Records supplied>
----------

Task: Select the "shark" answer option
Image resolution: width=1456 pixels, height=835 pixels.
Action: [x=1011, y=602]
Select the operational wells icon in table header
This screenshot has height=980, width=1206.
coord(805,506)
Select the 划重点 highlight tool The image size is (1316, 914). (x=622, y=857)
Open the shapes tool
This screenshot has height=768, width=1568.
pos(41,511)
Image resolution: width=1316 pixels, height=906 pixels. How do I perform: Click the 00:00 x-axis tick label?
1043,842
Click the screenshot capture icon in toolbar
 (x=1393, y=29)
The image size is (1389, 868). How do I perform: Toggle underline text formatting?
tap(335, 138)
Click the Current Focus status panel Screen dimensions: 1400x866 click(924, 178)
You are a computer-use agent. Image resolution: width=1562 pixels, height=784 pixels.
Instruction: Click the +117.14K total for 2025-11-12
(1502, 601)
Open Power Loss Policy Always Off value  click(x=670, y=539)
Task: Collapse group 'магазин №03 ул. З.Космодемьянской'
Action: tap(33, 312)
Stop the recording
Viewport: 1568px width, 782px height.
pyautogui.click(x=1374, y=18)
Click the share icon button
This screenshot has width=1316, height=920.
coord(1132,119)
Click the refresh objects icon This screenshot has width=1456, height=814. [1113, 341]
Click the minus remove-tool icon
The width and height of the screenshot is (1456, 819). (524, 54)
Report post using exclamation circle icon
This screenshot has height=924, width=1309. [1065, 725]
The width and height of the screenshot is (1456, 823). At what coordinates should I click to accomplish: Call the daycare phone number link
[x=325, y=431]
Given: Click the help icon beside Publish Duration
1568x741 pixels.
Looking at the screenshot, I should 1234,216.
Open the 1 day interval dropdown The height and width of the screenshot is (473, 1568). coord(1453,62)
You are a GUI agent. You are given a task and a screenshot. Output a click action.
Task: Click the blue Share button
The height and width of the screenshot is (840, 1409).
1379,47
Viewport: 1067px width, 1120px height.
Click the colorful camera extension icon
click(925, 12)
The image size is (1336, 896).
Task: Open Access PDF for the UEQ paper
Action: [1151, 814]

----------

Task objective> The line with "The image size is (1389, 868)." marks where to start. Transcribe from there through the final line of the records, exactly and with nothing added.

Completed exercise>
The image size is (1389, 868). How do I perform: Toggle underline text formatting?
tap(335, 138)
Click the Current Focus status panel Screen dimensions: 1400x866 click(924, 178)
You are a computer-use agent. Image resolution: width=1562 pixels, height=784 pixels.
Instruction: Click the +117.14K total for 2025-11-12
(1502, 601)
Open Power Loss Policy Always Off value  click(x=670, y=539)
Task: Collapse group 'магазин №03 ул. З.Космодемьянской'
Action: tap(33, 312)
Stop the recording
Viewport: 1568px width, 782px height.
pyautogui.click(x=1374, y=18)
Click the share icon button
This screenshot has width=1316, height=920.
coord(1132,119)
Click the refresh objects icon This screenshot has width=1456, height=814. [1113, 341]
Click the minus remove-tool icon
The width and height of the screenshot is (1456, 819). (524, 54)
Report post using exclamation circle icon
This screenshot has height=924, width=1309. [1065, 725]
The width and height of the screenshot is (1456, 823). At what coordinates should I click to accomplish: Call the daycare phone number link
[x=325, y=431]
Given: Click the help icon beside Publish Duration
1568x741 pixels.
Looking at the screenshot, I should 1234,216.
Open the 1 day interval dropdown The height and width of the screenshot is (473, 1568). coord(1453,62)
You are a GUI agent. You are given a task and a screenshot. Output a click action.
Task: Click the blue Share button
The height and width of the screenshot is (840, 1409).
1379,47
Viewport: 1067px width, 1120px height.
Click the colorful camera extension icon
click(925, 12)
The image size is (1336, 896).
Task: Open Access PDF for the UEQ paper
Action: [1151, 814]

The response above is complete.